CCS2024
DeepCache: Revisiting Cache Side-Channel Attacks in Deep Neural Networks Executables
Zhibo Liu, Yuanyuan Yuan, Yanzuo Chen, Sihang Hu, Tianxiang Li, Shuai Wang
被引用 3 次
摘要
Deep neural networks (DNN) are increasingly deployed in heterogeneous hardware, including high-performance devices like GPUs and low-power devices like mobile/IoT CPUs, FPGAs, and accelerators. In order to unlock the full performance potential of various hardware, deep learning (DL) compilers automatically optimize DNN inference computations and compile DNN models into DNN executables for efficient computations across hardware backends. As valuable intellectual properties, DNN architectures are one primary attack target. Since previous works already demonstrate the abuse of cache side channels to steal DNN architectures from DL frameworks (e.g., PyTorch and TensorFlow), we first study using those known side-channel attacks against DNN executables. We find that attacking DNN executables presents unique challenges, and existing works can hardly apply. Particularly, DNN executables exhibit a standalone paradigm that largely reduces cache side channel attack surfaces. Meanwhile, cache side channels capture only limited behaviors of the whole DNN execution while facing daunting technical challenges (e.g., noise and low time resolution). However, we unveil a unique attack vector in DNN executables, such that the cache-aware optimizations, which are extensively employed by contemporary DL compilers to harvest the full potentials of hardware, would result in distinguishable DNN operator cache access patterns, making model architecture recovery possible.
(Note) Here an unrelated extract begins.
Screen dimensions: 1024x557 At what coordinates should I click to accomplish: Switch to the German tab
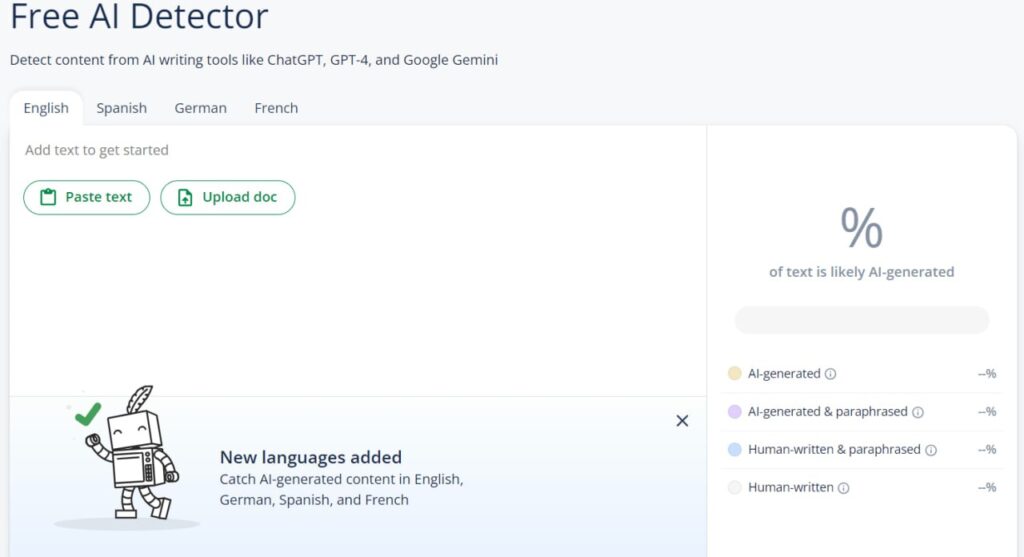[x=200, y=108]
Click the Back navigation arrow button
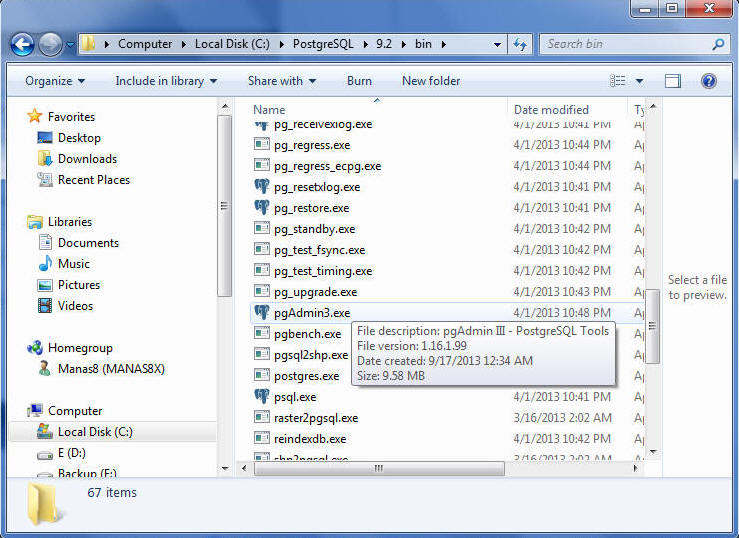Viewport: 739px width, 538px height. point(23,44)
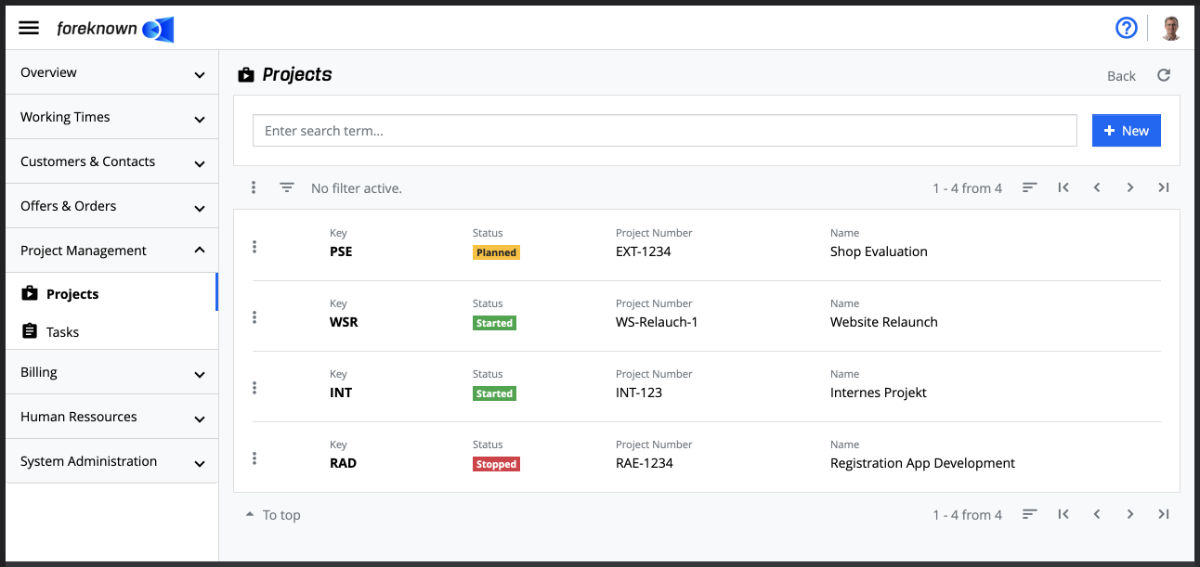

We propose DeepCache, an end-to-end side channel attack framework, to infer DNN model architectures from DNN executables. DeepCache leverages cache side channels as the attacking primitives and combines contrastive learning and anomaly detection to enable precise inference. Our evaluation using the standard Prime+Probe shows that DeepCache yields a high accuracy in exploiting complex DNN executables under both the basic L1 cache attack and the more practical but challenging last level cache (LLC) attack settings.